[SUPPLIED ENTRIES]
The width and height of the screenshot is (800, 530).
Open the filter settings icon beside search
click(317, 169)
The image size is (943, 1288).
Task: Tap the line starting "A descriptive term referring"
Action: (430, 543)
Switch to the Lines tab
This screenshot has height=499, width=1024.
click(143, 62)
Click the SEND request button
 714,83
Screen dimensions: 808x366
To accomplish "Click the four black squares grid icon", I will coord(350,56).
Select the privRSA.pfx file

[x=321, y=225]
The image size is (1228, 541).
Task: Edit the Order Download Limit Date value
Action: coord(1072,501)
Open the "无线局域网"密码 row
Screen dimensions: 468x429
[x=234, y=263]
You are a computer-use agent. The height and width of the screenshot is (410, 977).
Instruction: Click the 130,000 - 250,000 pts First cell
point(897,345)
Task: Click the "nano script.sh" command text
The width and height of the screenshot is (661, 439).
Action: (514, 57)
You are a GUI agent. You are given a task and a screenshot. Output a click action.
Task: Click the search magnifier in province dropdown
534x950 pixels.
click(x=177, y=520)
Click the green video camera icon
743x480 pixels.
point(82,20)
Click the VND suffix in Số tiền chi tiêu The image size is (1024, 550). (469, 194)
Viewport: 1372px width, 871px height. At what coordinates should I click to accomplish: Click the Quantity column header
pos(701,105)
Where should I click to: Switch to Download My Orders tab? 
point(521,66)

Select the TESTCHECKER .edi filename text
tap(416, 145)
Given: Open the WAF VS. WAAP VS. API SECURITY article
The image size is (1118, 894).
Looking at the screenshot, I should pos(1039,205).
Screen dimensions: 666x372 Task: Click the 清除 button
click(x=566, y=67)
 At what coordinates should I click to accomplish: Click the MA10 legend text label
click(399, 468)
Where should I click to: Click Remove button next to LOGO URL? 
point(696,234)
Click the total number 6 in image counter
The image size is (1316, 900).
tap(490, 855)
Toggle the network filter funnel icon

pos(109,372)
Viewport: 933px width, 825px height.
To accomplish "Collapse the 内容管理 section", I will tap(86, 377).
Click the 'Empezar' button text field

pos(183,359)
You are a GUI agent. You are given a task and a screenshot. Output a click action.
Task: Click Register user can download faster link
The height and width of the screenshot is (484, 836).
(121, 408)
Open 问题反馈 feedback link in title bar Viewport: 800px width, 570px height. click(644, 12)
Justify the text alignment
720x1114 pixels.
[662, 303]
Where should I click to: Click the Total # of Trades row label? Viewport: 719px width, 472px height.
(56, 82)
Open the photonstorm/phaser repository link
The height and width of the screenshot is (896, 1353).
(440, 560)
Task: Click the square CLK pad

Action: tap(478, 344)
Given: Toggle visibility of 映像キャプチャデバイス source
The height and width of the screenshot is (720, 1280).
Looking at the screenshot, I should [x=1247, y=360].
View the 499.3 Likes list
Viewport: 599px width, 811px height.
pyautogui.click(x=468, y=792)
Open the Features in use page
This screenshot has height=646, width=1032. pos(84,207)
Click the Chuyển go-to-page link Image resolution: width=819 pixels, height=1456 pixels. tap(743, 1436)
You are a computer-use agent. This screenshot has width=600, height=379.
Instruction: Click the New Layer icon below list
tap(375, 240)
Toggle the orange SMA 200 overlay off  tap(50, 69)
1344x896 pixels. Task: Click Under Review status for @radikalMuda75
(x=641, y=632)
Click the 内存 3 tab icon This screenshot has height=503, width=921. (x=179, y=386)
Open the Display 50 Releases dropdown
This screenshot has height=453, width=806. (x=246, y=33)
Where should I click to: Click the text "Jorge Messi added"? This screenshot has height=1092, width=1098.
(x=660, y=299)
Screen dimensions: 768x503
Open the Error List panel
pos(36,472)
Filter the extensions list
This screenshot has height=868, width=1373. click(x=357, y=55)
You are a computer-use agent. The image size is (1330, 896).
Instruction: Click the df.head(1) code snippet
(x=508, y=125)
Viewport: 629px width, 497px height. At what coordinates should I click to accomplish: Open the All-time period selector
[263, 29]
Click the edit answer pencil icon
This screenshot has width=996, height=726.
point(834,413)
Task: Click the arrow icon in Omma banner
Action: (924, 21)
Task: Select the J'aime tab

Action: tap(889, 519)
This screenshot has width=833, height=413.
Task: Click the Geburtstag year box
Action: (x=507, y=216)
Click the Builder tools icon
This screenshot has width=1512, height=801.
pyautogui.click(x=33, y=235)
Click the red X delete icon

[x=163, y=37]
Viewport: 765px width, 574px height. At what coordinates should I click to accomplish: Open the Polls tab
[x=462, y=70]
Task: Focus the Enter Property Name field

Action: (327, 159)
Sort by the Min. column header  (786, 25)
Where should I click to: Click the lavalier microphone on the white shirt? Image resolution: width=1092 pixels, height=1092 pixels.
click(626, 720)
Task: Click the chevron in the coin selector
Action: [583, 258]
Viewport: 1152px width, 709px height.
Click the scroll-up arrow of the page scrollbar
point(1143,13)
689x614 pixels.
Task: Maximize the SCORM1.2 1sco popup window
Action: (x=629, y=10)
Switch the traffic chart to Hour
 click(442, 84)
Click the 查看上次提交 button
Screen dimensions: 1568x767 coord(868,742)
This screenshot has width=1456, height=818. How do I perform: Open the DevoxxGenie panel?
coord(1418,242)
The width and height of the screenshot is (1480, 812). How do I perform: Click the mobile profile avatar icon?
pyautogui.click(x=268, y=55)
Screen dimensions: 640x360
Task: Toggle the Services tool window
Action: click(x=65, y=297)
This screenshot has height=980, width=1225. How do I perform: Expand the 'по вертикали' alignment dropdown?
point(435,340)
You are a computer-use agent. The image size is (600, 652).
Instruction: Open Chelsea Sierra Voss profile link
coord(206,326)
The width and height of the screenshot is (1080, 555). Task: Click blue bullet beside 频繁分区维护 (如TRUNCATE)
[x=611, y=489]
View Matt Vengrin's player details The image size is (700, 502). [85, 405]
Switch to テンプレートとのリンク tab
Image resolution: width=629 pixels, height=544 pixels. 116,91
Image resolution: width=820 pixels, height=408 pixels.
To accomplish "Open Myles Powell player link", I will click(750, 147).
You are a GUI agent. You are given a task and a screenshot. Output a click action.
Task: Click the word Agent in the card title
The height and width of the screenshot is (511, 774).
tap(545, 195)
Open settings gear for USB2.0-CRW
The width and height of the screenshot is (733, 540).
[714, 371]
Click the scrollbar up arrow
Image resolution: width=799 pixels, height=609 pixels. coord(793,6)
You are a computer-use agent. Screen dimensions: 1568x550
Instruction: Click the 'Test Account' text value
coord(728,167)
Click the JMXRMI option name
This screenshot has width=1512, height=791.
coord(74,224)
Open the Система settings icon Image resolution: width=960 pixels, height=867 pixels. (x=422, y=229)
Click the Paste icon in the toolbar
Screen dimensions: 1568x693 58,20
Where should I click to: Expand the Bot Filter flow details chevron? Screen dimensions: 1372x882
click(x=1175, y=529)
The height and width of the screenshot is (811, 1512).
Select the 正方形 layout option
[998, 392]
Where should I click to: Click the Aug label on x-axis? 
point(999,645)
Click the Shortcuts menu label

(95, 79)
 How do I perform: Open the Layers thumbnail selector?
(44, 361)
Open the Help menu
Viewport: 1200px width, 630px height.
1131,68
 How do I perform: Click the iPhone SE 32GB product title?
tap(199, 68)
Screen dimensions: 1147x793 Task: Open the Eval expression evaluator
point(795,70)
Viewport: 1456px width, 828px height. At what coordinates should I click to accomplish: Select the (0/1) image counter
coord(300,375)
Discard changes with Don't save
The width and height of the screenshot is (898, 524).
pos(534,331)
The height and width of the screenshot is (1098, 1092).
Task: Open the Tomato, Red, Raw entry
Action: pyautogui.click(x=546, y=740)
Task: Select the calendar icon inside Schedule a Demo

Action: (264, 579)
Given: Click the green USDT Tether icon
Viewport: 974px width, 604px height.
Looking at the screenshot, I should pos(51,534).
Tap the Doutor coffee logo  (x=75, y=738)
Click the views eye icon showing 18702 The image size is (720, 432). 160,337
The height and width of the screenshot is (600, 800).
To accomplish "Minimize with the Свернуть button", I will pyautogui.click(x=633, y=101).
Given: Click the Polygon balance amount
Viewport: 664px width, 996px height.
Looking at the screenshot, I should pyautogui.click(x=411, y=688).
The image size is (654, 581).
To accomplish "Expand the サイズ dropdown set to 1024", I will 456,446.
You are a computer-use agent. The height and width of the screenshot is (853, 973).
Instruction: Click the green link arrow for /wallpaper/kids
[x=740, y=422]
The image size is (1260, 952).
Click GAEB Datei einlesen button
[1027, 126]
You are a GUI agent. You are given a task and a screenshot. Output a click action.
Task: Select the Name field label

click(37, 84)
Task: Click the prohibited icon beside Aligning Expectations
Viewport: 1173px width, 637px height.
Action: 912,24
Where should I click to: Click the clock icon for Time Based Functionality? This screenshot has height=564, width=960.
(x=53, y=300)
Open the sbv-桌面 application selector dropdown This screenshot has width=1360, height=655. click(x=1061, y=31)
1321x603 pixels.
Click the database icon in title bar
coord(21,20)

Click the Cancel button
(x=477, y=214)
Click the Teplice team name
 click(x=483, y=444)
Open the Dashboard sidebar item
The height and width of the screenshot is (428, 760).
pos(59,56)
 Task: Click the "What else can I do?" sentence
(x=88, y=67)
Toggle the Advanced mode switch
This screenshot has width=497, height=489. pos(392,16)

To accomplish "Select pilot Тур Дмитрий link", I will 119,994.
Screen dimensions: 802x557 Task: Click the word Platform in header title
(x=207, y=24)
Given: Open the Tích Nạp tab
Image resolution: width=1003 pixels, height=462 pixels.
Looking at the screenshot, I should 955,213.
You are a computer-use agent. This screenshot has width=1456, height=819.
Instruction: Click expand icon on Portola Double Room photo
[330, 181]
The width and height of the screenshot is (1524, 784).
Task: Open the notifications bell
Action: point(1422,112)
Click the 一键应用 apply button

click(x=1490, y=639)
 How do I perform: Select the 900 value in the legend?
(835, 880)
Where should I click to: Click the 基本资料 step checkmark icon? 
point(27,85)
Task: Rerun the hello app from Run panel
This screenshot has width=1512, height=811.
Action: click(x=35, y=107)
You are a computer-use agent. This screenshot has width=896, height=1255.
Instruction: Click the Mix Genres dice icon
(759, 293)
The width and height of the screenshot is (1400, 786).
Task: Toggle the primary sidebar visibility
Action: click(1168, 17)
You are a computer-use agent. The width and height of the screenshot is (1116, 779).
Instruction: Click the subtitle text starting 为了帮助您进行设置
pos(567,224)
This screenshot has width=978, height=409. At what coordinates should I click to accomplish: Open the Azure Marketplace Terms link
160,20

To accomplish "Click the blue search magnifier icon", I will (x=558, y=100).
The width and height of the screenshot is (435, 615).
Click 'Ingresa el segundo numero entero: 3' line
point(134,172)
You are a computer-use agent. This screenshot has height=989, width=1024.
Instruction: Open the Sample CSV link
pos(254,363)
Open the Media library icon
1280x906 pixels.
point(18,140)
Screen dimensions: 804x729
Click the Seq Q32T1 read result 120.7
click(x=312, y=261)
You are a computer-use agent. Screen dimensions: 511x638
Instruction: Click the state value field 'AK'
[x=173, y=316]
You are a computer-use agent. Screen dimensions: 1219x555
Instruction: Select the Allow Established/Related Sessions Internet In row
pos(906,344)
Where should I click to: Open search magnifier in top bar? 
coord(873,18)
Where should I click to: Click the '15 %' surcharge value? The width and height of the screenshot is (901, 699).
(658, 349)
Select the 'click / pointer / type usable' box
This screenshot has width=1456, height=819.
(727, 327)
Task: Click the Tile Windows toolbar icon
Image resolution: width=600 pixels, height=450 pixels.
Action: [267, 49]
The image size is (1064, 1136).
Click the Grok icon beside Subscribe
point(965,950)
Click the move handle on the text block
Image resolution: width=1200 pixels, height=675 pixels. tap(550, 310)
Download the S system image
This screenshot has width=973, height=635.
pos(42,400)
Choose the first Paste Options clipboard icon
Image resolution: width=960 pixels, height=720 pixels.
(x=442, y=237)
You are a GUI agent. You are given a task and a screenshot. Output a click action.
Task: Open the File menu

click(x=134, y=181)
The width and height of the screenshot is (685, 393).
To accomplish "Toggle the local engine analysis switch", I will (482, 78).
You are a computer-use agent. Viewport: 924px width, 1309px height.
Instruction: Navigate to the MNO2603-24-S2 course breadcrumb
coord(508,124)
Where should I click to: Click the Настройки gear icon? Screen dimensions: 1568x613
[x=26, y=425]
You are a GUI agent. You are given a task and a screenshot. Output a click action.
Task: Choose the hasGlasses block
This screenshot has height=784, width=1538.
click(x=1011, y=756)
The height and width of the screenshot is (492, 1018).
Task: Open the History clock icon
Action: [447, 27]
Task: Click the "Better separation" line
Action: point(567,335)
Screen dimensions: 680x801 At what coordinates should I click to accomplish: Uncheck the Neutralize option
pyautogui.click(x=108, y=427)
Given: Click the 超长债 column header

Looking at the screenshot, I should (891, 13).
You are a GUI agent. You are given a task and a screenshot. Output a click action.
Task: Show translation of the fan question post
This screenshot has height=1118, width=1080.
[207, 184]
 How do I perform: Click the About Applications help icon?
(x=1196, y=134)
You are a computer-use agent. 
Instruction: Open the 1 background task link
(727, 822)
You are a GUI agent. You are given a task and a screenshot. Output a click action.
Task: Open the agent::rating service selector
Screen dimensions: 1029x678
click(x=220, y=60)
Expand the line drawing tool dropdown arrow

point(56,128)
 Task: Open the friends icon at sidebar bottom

[TASK DETAILS] The entries above hold the needed span. Transcribe exactly the lines from the one with "Click the move handle on the text block" to the one with "Download the S system image", both included.

[RESULT FOR THIS TASK]
Click the move handle on the text block
Image resolution: width=1200 pixels, height=675 pixels. tap(550, 310)
Download the S system image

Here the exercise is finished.